HK commercially markets the Mk 23 and its derivatives, but not the complete SOCOM system. The suppressor is made by Knight's Armament Company and was selected over the one HK originally included in its entry. Insight Technology won the contract to produce the laser aiming module, later designated AN/PEQ-6. One version of the LAM produces a visible light dot, while another produces an infrared dot that can only be seen through night vision goggles. There have since been different LAM models and, at least commercially, different suppressors as well. Some users have reported that the cumulative effects of recoil can occasionally cause the can of the suppressor to come loose, but that it is relatively easy to improvise solutions.

===Civilian Mark 23===
Heckler & Koch has offered the Mk 23 on the civilian market and law enforcement as the MARK 23. It is distributed by its subsidiaries HK Inc. (United States) and HKJS GmbH (Germany).

The models for the U.S. market initially came with a 10-round magazine, to comply with the U.S. Assault Weapons Ban. In 2004, the ban expired. The civilian Mark 23 comes with the same 12-round magazine as the government variants, except in a few states that enforce their own bans on magazines larger than 10 rounds. In Canada, the Mark 23 pistol is still supplied only with 10-round magazines, as per the 1995 Firearms Act.

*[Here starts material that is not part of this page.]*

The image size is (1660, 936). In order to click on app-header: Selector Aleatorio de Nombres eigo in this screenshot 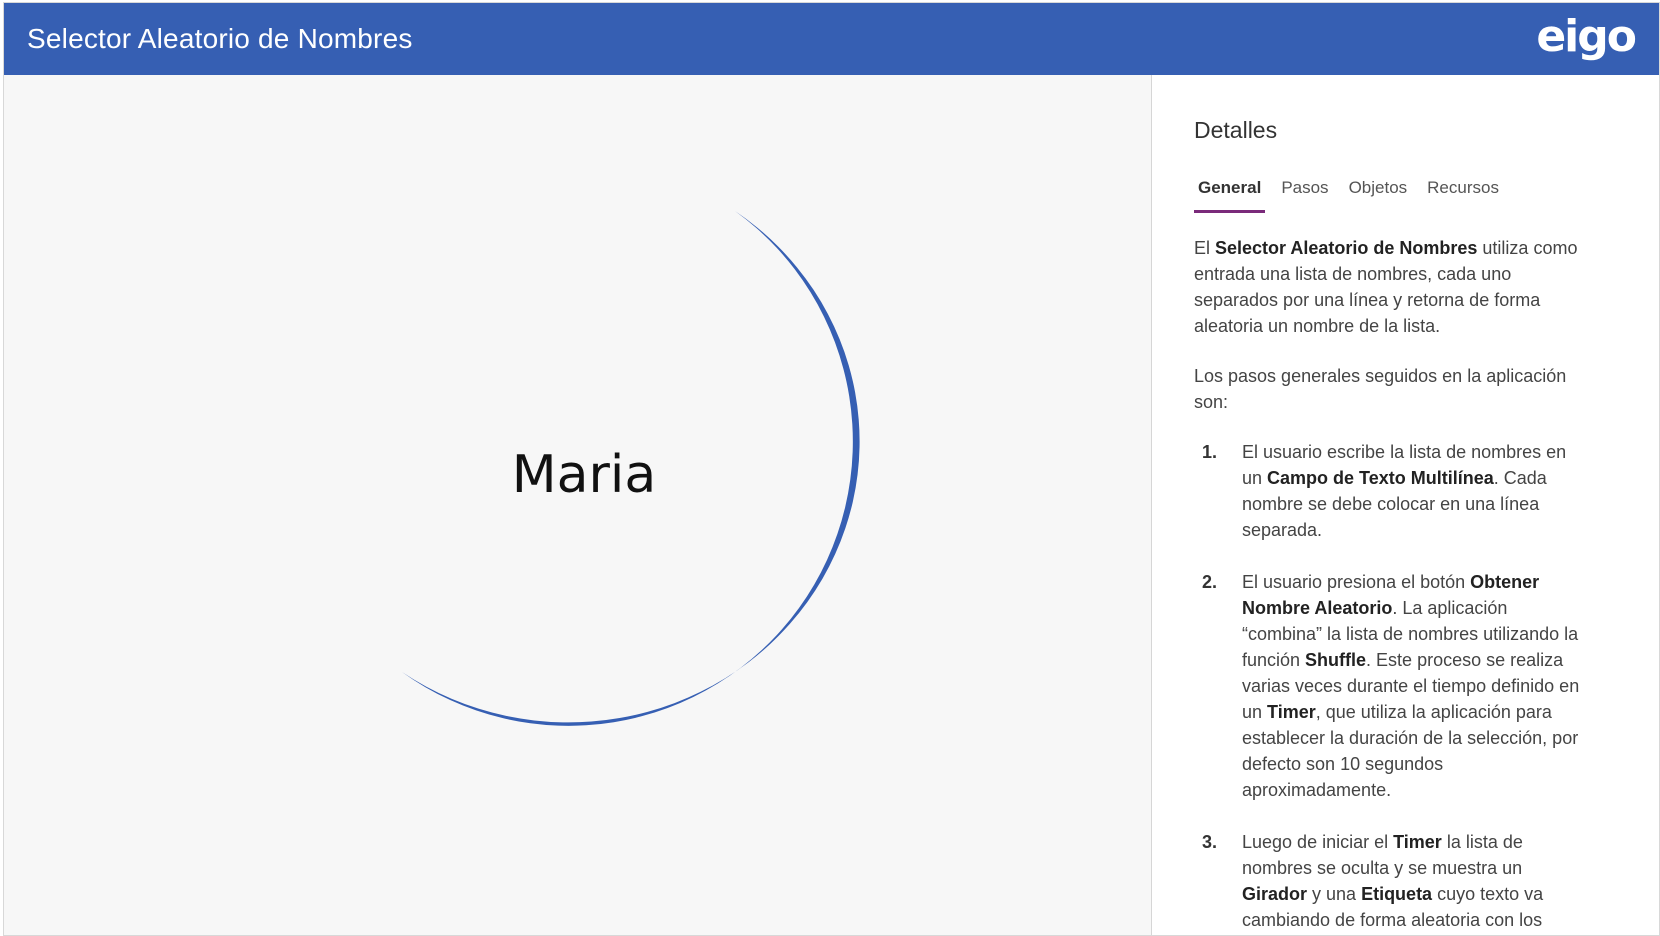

According to the Operators Manual, there are a few differences between the civilian Mark 23 and the government Mk 23. These differences are the slide engraving "Mark 23" which is only for the first half of the first year of production in 1996 (KG date code), the roll-mark "MARK 23" which is for mid 1996 to now, these instead of "MK23 USSOCOM", Matte vs shiny finish for different civilian years, tan vs black frame (500 tan ones were made), and a barrel conforming to SAAMI headspace specifications for the military vs civilian made, as the military barrels were made to allow ball ammunition to work more reliably.

==Alternatives==
Despite its positive points, the Mk 23's large size and weight have attracted some criticism. The handgun was designed for offense rather than defense, the size and weight intentionally incorporated to help absorb recoil forces and retain greater accuracy; but this also decreased its ease of use, comfort, and draw speed in defensive situations which require a more conventional, compact pistol.

In response, HK developed the USP Tactical pistol based on the original USP. The USP Tactical and Mk 23 look similar. However, they are different pistols by design and purpose, the Tactical retains much of the performance of the Mk 23 without the bulky size. It uses a different suppressor (due to 16 x 1mm left handed threading, as opposed to 16 x 1mm right-handed on the Mk 23). An even more compact pistol than the USP Tactical for counter-terrorist and special forces use is the HK USP Compact Tactical, which has its own optional LAM. The USP-CT is lighter and can accommodate a suppressor, making it a prime choice for Special Forces on covert operations. Recently, HK has developed the HK 45, a much more contoured pistol based on the P2000, P8, and P30 models.

==Users==

- Indonesia: Komando Pasukan Katak (Kopaska) tactical diver group and Komando Pasukan Khusus (Kopassus) special forces group.
- Malaysia: Mk 23 MOD 0 adopted by Pasukan Gerakan Khas Counter-terrorism Police Squad of the Royal Malaysia Police and Pasukan Khas Laut Maritime Counter-terrorism group of the Royal Malaysian Navy.
- Poland: Used by GROM.
- United States: Adopted by the U.S. SOCOM. Deliveries commenced in 1996.